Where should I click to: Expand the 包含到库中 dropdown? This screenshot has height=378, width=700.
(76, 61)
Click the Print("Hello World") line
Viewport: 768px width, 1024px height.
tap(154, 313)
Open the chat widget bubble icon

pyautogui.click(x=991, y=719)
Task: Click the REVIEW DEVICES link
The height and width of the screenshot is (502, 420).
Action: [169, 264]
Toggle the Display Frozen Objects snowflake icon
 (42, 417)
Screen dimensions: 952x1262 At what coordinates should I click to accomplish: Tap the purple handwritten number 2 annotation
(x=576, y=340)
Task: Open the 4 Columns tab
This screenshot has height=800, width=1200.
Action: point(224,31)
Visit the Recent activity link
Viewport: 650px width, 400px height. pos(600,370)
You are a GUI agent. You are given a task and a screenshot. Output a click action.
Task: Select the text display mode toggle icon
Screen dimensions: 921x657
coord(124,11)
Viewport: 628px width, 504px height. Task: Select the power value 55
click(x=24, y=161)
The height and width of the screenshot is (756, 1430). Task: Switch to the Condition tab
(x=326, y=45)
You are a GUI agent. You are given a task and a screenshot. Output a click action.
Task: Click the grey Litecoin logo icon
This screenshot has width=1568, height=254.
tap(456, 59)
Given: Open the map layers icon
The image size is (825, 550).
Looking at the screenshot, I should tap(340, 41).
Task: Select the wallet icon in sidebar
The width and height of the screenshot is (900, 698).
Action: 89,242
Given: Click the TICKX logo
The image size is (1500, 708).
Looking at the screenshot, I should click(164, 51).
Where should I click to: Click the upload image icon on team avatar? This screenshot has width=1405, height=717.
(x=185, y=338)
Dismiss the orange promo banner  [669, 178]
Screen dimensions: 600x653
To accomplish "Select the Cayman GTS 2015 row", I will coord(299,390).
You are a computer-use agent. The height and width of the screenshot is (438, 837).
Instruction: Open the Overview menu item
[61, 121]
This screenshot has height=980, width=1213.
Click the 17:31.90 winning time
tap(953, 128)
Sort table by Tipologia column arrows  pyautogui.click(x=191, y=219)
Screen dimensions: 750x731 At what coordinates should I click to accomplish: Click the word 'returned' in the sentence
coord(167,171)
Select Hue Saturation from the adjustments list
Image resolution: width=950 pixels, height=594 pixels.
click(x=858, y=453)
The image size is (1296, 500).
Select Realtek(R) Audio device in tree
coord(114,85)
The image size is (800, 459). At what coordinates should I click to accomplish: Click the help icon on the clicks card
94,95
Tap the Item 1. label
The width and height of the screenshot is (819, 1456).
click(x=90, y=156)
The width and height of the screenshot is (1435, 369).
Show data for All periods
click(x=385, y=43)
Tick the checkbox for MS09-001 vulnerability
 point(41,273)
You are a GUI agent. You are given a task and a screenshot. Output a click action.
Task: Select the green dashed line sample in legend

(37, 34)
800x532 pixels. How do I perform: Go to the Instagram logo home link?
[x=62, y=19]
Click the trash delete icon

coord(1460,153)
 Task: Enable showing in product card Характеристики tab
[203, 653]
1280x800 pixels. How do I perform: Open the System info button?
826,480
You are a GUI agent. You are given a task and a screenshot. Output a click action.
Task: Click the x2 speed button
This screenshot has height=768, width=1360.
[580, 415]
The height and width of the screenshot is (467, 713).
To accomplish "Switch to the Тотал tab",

### Directions for this task
Quote all the records. Keep every word exact.

### Answer to this task
Where should I click to: Expand the 包含到库中 dropdown? This screenshot has height=378, width=700.
(76, 61)
Click the Print("Hello World") line
Viewport: 768px width, 1024px height.
tap(154, 313)
Open the chat widget bubble icon

pyautogui.click(x=991, y=719)
Task: Click the REVIEW DEVICES link
The height and width of the screenshot is (502, 420).
Action: [169, 264]
Toggle the Display Frozen Objects snowflake icon
 (42, 417)
Screen dimensions: 952x1262 At what coordinates should I click to accomplish: Tap the purple handwritten number 2 annotation
(x=576, y=340)
Task: Open the 4 Columns tab
This screenshot has height=800, width=1200.
Action: point(224,31)
Visit the Recent activity link
Viewport: 650px width, 400px height. pos(600,370)
You are a GUI agent. You are given a task and a screenshot. Output a click action.
Task: Select the text display mode toggle icon
Screen dimensions: 921x657
coord(124,11)
Viewport: 628px width, 504px height. Task: Select the power value 55
click(x=24, y=161)
The height and width of the screenshot is (756, 1430). Task: Switch to the Condition tab
(x=326, y=45)
You are a GUI agent. You are given a task and a screenshot. Output a click action.
Task: Click the grey Litecoin logo icon
This screenshot has width=1568, height=254.
tap(456, 59)
Given: Open the map layers icon
The image size is (825, 550).
Looking at the screenshot, I should tap(340, 41).
Task: Select the wallet icon in sidebar
The width and height of the screenshot is (900, 698).
Action: 89,242
Given: Click the TICKX logo
The image size is (1500, 708).
Looking at the screenshot, I should click(164, 51).
Where should I click to: Click the upload image icon on team avatar? This screenshot has width=1405, height=717.
(x=185, y=338)
Dismiss the orange promo banner  [669, 178]
Screen dimensions: 600x653
To accomplish "Select the Cayman GTS 2015 row", I will coord(299,390).
You are a computer-use agent. The height and width of the screenshot is (438, 837).
Instruction: Open the Overview menu item
[61, 121]
This screenshot has height=980, width=1213.
Click the 17:31.90 winning time
tap(953, 128)
Sort table by Tipologia column arrows  pyautogui.click(x=191, y=219)
Screen dimensions: 750x731 At what coordinates should I click to accomplish: Click the word 'returned' in the sentence
coord(167,171)
Select Hue Saturation from the adjustments list
Image resolution: width=950 pixels, height=594 pixels.
click(x=858, y=453)
The image size is (1296, 500).
Select Realtek(R) Audio device in tree
coord(114,85)
The image size is (800, 459). At what coordinates should I click to accomplish: Click the help icon on the clicks card
94,95
Tap the Item 1. label
The width and height of the screenshot is (819, 1456).
click(x=90, y=156)
The width and height of the screenshot is (1435, 369).
Show data for All periods
click(x=385, y=43)
Tick the checkbox for MS09-001 vulnerability
 point(41,273)
You are a GUI agent. You are given a task and a screenshot. Output a click action.
Task: Select the green dashed line sample in legend

(37, 34)
800x532 pixels. How do I perform: Go to the Instagram logo home link?
[x=62, y=19]
Click the trash delete icon

coord(1460,153)
 Task: Enable showing in product card Характеристики tab
[203, 653]
1280x800 pixels. How do I perform: Open the System info button?
826,480
You are a GUI agent. You are given a task and a screenshot. Output a click action.
Task: Click the x2 speed button
This screenshot has height=768, width=1360.
[580, 415]
The height and width of the screenshot is (467, 713).
To accomplish "Switch to the Тотал tab",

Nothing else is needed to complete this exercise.